====== Text under study ======
Saturday, December 5, 2009

Concentrating solar power (CSP) for home

Historically, electrical power generation on a large scale has relied on getting a turbine to rotate, which in turn rotates a connected armature (wire windings) within an unchanging magnetic field (typically permanent magnets). (In motor terms, the armature would be the rotor, and the magnetic field would be provided by the stator.) Getting the turbine to rotate often involved (in fact, still involve) the burning of fossil fuels in order to boil water. Steam then pushes the turbine. Later the steam is collected later in the loop, allowed to cool, and then returned to the water reservoir. More modern and renewable alternatives are found in hydroelectric dams and wind turbines.

A major exception that comes to mind is solar power generated through photovoltaic cells. Instead of taking mechanical power and turning it into electrical power, photovoltaic cells absorb photons to excite electrons (assuming the photons are of sufficiently high frequency). Commercially-available solar panels tend to be of relatively low efficiency (<20%), although far more efficient solar panels are being researched and developed.

Concentrating solar power (CSP) takes us back to our heat-a-fluid-and-then-have-it-flow-around-in-a-loop roots. Well, not exactly, and not always. Steam turbines are indeed used for solar thermoelectricity, but CSP has also been used on air turbines, photovoltaic cells, molten salts, and Stirling engines (described surprisingly well in Wikipedia). CSP is also being looked at as a way to desalinize ocean water into freshwater (very necessary as freshwater supplies continue to dwindle and ocean levels continue to rise).
======
Tasks to carry out
1) In the post on concentrating solar power, what efficiency do commercially available solar panels tend to have?
2) Condense the paragraph of the post on concentrating solar power that begins "Concentrating solar power (CSP) takes us back" into a short bulleted list that keeps its main facts.
====== Raw data ======
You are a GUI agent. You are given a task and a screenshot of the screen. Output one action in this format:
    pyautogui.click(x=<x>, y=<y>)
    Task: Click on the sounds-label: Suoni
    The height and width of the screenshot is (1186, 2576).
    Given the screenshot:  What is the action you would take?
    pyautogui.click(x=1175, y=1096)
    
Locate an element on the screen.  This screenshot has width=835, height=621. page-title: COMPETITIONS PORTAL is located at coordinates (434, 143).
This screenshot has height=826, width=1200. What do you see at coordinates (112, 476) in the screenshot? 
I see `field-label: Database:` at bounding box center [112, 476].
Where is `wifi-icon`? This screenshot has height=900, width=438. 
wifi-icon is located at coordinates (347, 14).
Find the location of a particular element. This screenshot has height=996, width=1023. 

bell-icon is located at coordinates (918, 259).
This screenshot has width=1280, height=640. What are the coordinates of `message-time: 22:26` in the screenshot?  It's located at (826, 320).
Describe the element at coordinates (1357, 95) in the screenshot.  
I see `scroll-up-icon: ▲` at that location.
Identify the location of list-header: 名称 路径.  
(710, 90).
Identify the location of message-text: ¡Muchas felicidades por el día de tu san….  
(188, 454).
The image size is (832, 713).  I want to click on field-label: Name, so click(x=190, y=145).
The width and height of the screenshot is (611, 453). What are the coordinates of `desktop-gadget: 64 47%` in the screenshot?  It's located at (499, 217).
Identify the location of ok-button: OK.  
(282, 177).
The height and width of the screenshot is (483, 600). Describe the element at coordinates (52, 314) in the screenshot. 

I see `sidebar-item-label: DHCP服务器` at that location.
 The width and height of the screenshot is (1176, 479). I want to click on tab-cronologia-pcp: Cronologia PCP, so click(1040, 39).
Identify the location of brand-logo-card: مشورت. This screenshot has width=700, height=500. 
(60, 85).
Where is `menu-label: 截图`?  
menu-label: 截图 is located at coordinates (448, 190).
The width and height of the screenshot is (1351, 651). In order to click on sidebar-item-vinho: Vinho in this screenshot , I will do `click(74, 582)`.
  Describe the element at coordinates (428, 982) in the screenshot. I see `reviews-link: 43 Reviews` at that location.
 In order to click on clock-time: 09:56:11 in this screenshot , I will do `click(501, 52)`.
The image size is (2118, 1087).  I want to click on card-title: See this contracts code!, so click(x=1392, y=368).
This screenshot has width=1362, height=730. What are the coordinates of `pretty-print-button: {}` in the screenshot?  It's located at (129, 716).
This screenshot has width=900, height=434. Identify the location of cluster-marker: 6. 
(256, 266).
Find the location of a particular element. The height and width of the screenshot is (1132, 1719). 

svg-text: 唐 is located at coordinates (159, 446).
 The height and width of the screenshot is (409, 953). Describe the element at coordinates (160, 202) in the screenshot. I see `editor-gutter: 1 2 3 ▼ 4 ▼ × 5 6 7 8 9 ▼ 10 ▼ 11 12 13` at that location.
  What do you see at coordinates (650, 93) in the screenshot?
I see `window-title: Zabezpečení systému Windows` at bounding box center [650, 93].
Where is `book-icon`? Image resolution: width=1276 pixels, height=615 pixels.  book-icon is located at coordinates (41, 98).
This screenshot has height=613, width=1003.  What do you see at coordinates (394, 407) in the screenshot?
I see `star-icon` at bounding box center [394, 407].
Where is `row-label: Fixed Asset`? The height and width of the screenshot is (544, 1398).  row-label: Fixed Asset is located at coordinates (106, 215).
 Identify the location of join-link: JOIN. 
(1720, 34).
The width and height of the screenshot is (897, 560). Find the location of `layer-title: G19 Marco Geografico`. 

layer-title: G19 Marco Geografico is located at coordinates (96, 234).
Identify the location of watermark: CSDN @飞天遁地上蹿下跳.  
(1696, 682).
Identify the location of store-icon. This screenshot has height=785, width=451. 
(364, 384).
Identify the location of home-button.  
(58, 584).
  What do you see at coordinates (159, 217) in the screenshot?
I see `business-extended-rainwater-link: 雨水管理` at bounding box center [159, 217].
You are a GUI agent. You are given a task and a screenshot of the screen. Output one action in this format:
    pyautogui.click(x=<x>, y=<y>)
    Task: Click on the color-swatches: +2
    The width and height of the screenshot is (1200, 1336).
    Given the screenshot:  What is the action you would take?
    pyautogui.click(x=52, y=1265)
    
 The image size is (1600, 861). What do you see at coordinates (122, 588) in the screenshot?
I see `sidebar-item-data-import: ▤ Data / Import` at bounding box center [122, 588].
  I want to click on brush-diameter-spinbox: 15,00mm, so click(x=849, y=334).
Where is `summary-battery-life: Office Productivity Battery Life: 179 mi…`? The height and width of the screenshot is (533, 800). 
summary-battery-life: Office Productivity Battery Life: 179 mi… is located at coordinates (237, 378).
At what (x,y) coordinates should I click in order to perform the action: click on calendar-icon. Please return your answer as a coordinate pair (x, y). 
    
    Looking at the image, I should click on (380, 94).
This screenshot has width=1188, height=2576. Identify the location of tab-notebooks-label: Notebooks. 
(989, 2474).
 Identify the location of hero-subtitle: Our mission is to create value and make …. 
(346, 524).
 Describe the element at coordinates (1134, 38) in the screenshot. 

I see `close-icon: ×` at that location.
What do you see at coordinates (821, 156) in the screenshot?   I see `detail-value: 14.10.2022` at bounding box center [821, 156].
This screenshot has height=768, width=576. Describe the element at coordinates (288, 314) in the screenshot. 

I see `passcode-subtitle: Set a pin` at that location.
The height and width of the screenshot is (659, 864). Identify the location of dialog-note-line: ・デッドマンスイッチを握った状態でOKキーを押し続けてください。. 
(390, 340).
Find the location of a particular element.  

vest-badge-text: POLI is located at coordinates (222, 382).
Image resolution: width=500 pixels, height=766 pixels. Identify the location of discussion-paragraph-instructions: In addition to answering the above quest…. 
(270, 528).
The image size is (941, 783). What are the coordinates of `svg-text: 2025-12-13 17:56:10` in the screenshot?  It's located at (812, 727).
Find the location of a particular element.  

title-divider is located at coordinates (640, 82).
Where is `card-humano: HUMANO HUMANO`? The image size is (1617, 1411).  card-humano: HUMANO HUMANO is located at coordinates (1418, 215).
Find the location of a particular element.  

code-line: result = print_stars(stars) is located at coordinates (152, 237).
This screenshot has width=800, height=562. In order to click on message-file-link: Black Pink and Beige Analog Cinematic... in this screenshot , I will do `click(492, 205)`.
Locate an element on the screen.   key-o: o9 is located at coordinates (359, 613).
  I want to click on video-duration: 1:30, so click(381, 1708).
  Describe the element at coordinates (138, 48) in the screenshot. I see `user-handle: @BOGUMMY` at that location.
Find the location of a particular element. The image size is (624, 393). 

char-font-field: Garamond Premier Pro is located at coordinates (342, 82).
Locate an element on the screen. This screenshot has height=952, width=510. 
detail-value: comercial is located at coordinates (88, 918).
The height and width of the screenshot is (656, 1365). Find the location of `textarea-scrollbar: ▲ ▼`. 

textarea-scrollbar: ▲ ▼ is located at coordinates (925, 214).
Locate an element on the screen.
======
Answers for each item
1) Relatively low efficiency, under 20%.

2)
- CSP returns to heating a fluid and having it flow around a loop, though not exactly and not always.
- Steam turbines are used for solar thermoelectricity.
- CSP has also been used on air turbines, photovoltaic cells, molten salts, and Stirling engines.
- CSP is being looked at for desalinizing ocean water into freshwater, which is needed as freshwater supplies dwindle and ocean levels rise.